Exercise data Block Start

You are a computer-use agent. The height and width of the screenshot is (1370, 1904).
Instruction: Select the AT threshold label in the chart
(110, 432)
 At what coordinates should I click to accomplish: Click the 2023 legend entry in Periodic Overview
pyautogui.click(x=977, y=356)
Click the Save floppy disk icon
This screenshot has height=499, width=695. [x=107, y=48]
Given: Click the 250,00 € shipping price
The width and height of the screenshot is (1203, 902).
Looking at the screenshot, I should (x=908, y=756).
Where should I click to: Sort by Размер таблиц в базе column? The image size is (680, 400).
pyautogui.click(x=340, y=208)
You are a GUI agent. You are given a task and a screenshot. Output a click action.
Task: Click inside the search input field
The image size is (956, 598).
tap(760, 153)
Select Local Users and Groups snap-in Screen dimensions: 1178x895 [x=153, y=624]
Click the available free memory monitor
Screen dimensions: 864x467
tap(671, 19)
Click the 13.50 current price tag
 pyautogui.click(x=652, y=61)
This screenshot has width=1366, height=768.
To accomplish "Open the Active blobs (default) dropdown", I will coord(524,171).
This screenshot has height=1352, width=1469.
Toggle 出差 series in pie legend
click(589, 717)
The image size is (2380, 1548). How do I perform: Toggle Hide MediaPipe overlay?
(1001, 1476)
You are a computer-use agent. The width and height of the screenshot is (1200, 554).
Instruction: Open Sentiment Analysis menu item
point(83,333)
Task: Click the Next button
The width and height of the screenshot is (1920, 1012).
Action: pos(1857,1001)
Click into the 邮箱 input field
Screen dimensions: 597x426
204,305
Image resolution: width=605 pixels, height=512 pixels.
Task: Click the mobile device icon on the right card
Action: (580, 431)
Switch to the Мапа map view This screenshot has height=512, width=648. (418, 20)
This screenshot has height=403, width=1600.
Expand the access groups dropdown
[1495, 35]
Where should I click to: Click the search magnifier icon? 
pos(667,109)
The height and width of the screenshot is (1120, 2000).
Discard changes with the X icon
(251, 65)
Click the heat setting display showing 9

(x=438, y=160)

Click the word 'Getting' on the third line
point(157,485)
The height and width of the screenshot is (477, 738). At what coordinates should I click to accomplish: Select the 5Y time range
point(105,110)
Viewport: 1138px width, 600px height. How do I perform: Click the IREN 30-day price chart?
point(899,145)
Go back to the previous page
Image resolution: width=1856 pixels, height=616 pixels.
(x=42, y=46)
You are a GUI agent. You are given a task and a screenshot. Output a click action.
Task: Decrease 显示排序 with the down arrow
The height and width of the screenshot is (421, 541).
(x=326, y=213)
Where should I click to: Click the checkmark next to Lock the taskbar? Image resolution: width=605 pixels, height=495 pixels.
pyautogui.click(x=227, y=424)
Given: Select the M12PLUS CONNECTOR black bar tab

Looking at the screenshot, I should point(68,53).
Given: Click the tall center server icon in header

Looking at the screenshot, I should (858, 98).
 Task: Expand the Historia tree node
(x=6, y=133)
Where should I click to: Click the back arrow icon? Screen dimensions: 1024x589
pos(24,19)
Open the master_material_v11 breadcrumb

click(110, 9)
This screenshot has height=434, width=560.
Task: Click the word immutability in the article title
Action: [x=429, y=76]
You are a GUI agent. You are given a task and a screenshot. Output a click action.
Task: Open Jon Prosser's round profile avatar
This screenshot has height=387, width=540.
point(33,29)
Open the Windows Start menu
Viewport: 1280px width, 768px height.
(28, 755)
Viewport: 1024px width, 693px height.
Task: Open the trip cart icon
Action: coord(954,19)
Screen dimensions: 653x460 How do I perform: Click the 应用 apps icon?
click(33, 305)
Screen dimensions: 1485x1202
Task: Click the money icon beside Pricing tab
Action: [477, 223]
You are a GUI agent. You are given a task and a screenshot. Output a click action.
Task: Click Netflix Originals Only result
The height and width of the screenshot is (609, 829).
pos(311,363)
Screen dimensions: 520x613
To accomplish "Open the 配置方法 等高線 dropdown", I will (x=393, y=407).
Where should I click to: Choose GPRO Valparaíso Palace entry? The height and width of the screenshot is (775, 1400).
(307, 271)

Exercise data Block End

Each entry above should be repeated exactly, with no line left out.

■ **Response to the task**
You are a computer-use agent. The height and width of the screenshot is (1370, 1904).
Instruction: Select the AT threshold label in the chart
(110, 432)
 At what coordinates should I click to accomplish: Click the 2023 legend entry in Periodic Overview
pyautogui.click(x=977, y=356)
Click the Save floppy disk icon
This screenshot has height=499, width=695. [x=107, y=48]
Given: Click the 250,00 € shipping price
The width and height of the screenshot is (1203, 902).
Looking at the screenshot, I should (x=908, y=756).
Where should I click to: Sort by Размер таблиц в базе column? The image size is (680, 400).
pyautogui.click(x=340, y=208)
You are a GUI agent. You are given a task and a screenshot. Output a click action.
Task: Click inside the search input field
The image size is (956, 598).
tap(760, 153)
Select Local Users and Groups snap-in Screen dimensions: 1178x895 [x=153, y=624]
Click the available free memory monitor
Screen dimensions: 864x467
tap(671, 19)
Click the 13.50 current price tag
 pyautogui.click(x=652, y=61)
This screenshot has width=1366, height=768.
To accomplish "Open the Active blobs (default) dropdown", I will coord(524,171).
This screenshot has height=1352, width=1469.
Toggle 出差 series in pie legend
click(589, 717)
The image size is (2380, 1548). How do I perform: Toggle Hide MediaPipe overlay?
(1001, 1476)
You are a computer-use agent. The width and height of the screenshot is (1200, 554).
Instruction: Open Sentiment Analysis menu item
point(83,333)
Task: Click the Next button
The width and height of the screenshot is (1920, 1012).
Action: pos(1857,1001)
Click into the 邮箱 input field
Screen dimensions: 597x426
204,305
Image resolution: width=605 pixels, height=512 pixels.
Task: Click the mobile device icon on the right card
Action: (580, 431)
Switch to the Мапа map view This screenshot has height=512, width=648. (418, 20)
This screenshot has height=403, width=1600.
Expand the access groups dropdown
[1495, 35]
Where should I click to: Click the search magnifier icon? 
pos(667,109)
The height and width of the screenshot is (1120, 2000).
Discard changes with the X icon
(251, 65)
Click the heat setting display showing 9

(x=438, y=160)

Click the word 'Getting' on the third line
point(157,485)
The height and width of the screenshot is (477, 738). At what coordinates should I click to accomplish: Select the 5Y time range
point(105,110)
Viewport: 1138px width, 600px height. How do I perform: Click the IREN 30-day price chart?
point(899,145)
Go back to the previous page
Image resolution: width=1856 pixels, height=616 pixels.
(x=42, y=46)
You are a GUI agent. You are given a task and a screenshot. Output a click action.
Task: Decrease 显示排序 with the down arrow
The height and width of the screenshot is (421, 541).
(x=326, y=213)
Where should I click to: Click the checkmark next to Lock the taskbar? Image resolution: width=605 pixels, height=495 pixels.
pyautogui.click(x=227, y=424)
Given: Select the M12PLUS CONNECTOR black bar tab

Looking at the screenshot, I should point(68,53).
Given: Click the tall center server icon in header

Looking at the screenshot, I should (858, 98).
 Task: Expand the Historia tree node
(x=6, y=133)
Where should I click to: Click the back arrow icon? Screen dimensions: 1024x589
pos(24,19)
Open the master_material_v11 breadcrumb

click(110, 9)
This screenshot has height=434, width=560.
Task: Click the word immutability in the article title
Action: [x=429, y=76]
You are a GUI agent. You are given a task and a screenshot. Output a click action.
Task: Open Jon Prosser's round profile avatar
This screenshot has height=387, width=540.
point(33,29)
Open the Windows Start menu
Viewport: 1280px width, 768px height.
(28, 755)
Viewport: 1024px width, 693px height.
Task: Open the trip cart icon
Action: coord(954,19)
Screen dimensions: 653x460 How do I perform: Click the 应用 apps icon?
click(33, 305)
Screen dimensions: 1485x1202
Task: Click the money icon beside Pricing tab
Action: [477, 223]
You are a GUI agent. You are given a task and a screenshot. Output a click action.
Task: Click Netflix Originals Only result
The height and width of the screenshot is (609, 829).
pos(311,363)
Screen dimensions: 520x613
To accomplish "Open the 配置方法 等高線 dropdown", I will (x=393, y=407).
Where should I click to: Choose GPRO Valparaíso Palace entry? The height and width of the screenshot is (775, 1400).
(307, 271)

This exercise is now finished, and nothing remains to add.